- Task prompt -
Return each line of the entries that mentions the word "agent".

Stored items

== Segment start ==

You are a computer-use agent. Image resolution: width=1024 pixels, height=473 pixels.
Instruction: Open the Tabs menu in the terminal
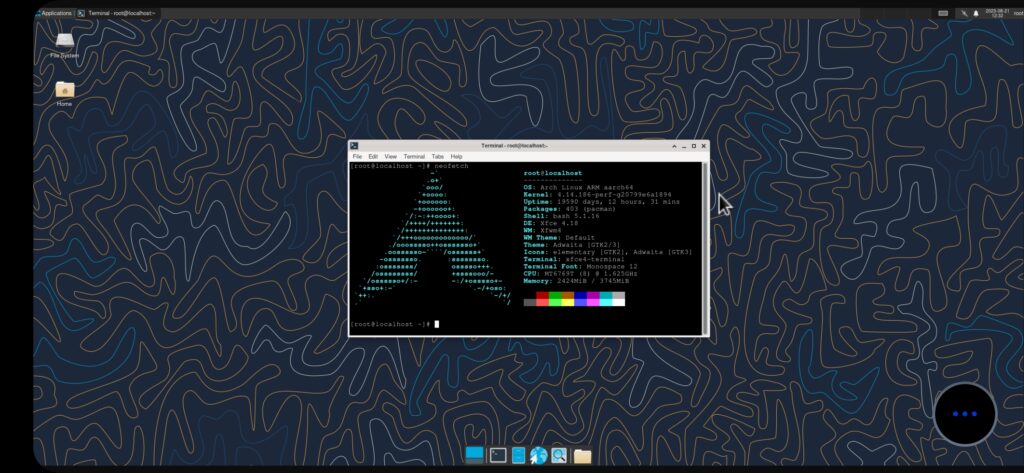(437, 157)
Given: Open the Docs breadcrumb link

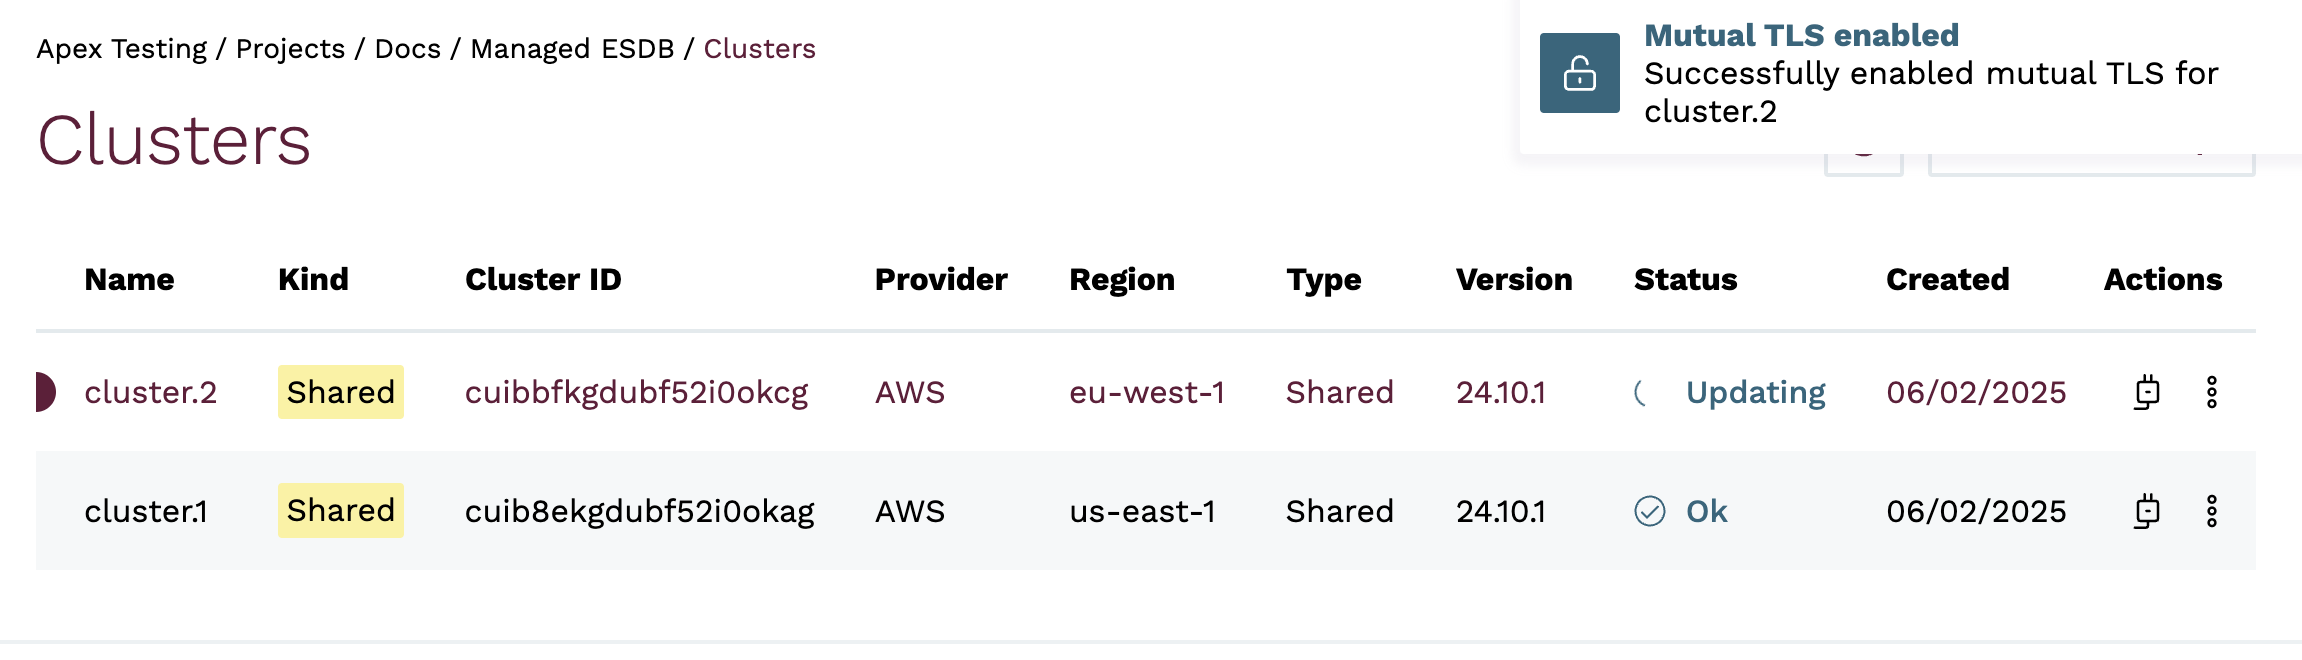Looking at the screenshot, I should tap(407, 49).
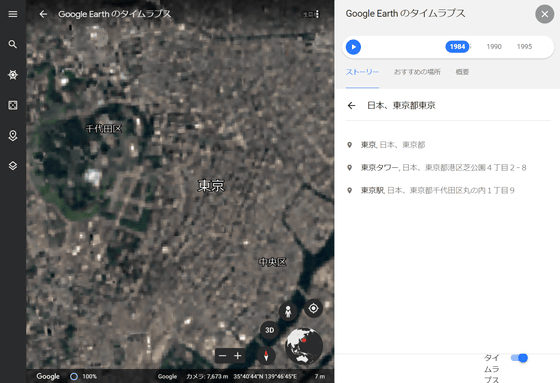Open Voyager ship's wheel icon
This screenshot has height=383, width=560.
[x=13, y=75]
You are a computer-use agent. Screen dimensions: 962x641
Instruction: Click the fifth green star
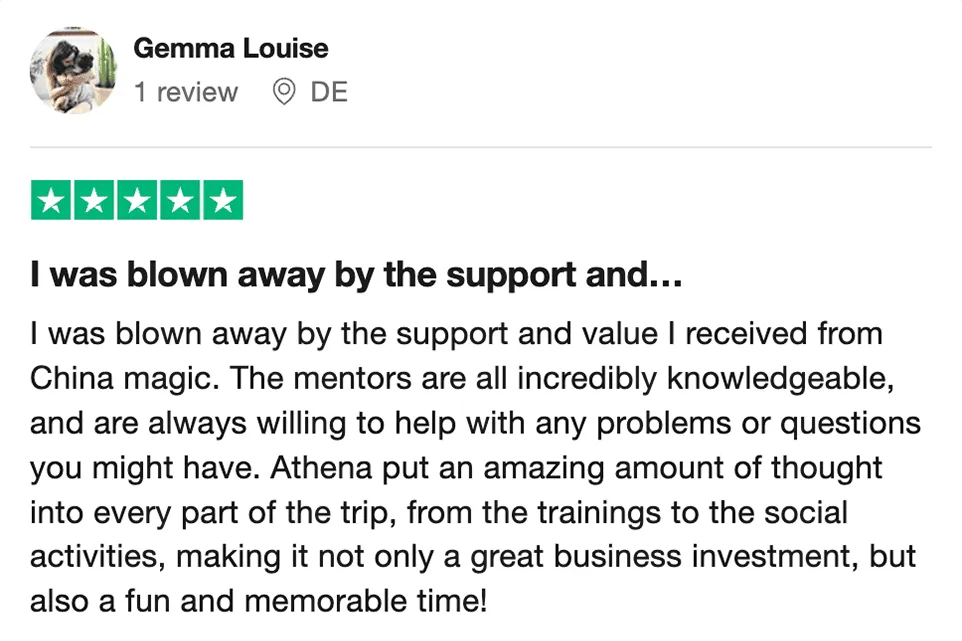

== Segment end ==

- Reply to the exercise -
You are a computer-use agent. Image resolution: width=1024 pixels, height=473 pixels.
You are a computer-use agent. Screen dimensions: 962x641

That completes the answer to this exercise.